TO DO »
Look through the entries below and extract exactly the lines from the one containing "Chi nhánh BankOfChina Phường Việt" through the one containing "Chi nhánh BankOfChina Phường Kiến", ends included.

── SUPPLIED INFORMATION ──

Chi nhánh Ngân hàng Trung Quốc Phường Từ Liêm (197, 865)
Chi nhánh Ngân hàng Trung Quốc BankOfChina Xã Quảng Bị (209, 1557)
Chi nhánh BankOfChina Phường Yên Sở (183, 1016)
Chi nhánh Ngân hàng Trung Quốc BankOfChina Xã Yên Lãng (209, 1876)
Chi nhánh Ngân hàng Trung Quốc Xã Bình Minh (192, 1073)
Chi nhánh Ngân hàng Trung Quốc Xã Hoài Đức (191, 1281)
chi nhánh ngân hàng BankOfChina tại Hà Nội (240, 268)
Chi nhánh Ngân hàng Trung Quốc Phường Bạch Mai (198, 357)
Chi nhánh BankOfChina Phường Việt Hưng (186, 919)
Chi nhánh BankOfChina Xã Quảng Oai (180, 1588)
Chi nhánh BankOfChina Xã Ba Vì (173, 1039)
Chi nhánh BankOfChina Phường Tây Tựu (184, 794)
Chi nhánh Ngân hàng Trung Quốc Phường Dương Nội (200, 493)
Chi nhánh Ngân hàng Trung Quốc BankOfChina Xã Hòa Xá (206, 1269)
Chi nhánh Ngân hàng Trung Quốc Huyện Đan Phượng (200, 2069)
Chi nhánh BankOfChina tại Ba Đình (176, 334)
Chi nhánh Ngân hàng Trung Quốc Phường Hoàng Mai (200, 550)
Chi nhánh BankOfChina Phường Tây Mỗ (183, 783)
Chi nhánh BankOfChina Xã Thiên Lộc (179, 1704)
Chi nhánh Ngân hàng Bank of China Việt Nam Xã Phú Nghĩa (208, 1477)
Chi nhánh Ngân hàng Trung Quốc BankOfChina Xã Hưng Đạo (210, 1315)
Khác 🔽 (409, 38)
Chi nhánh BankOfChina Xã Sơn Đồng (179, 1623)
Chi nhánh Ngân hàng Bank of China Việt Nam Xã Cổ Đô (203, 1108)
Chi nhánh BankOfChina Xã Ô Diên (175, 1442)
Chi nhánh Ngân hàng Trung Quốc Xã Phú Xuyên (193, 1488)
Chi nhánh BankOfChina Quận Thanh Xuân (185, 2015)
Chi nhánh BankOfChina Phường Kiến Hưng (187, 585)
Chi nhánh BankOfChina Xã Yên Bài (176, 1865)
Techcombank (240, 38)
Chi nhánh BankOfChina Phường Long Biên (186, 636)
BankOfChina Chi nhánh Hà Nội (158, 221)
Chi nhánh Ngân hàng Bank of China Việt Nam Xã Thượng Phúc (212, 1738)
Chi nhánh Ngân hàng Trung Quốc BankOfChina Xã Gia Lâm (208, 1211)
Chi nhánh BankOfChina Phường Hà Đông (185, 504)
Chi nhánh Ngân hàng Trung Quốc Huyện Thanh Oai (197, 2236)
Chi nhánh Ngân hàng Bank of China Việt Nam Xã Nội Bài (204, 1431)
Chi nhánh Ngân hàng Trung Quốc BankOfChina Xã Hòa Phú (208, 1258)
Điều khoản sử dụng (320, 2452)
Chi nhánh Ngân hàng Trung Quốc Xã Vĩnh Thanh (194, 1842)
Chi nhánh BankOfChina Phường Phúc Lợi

───

FINAL ANSWER »
Chi nhánh BankOfChina Phường Việt Hưng (186, 919)
Chi nhánh BankOfChina Xã Quảng Oai (180, 1588)
Chi nhánh BankOfChina Xã Ba Vì (173, 1039)
Chi nhánh BankOfChina Phường Tây Tựu (184, 794)
Chi nhánh Ngân hàng Trung Quốc Phường Dương Nội (200, 493)
Chi nhánh Ngân hàng Trung Quốc BankOfChina Xã Hòa Xá (206, 1269)
Chi nhánh Ngân hàng Trung Quốc Huyện Đan Phượng (200, 2069)
Chi nhánh BankOfChina tại Ba Đình (176, 334)
Chi nhánh Ngân hàng Trung Quốc Phường Hoàng Mai (200, 550)
Chi nhánh BankOfChina Phường Tây Mỗ (183, 783)
Chi nhánh BankOfChina Xã Thiên Lộc (179, 1704)
Chi nhánh Ngân hàng Bank of China Việt Nam Xã Phú Nghĩa (208, 1477)
Chi nhánh Ngân hàng Trung Quốc BankOfChina Xã Hưng Đạo (210, 1315)
Khác 🔽 (409, 38)
Chi nhánh BankOfChina Xã Sơn Đồng (179, 1623)
Chi nhánh Ngân hàng Bank of China Việt Nam Xã Cổ Đô (203, 1108)
Chi nhánh BankOfChina Xã Ô Diên (175, 1442)
Chi nhánh Ngân hàng Trung Quốc Xã Phú Xuyên (193, 1488)
Chi nhánh BankOfChina Quận Thanh Xuân (185, 2015)
Chi nhánh BankOfChina Phường Kiến Hưng (187, 585)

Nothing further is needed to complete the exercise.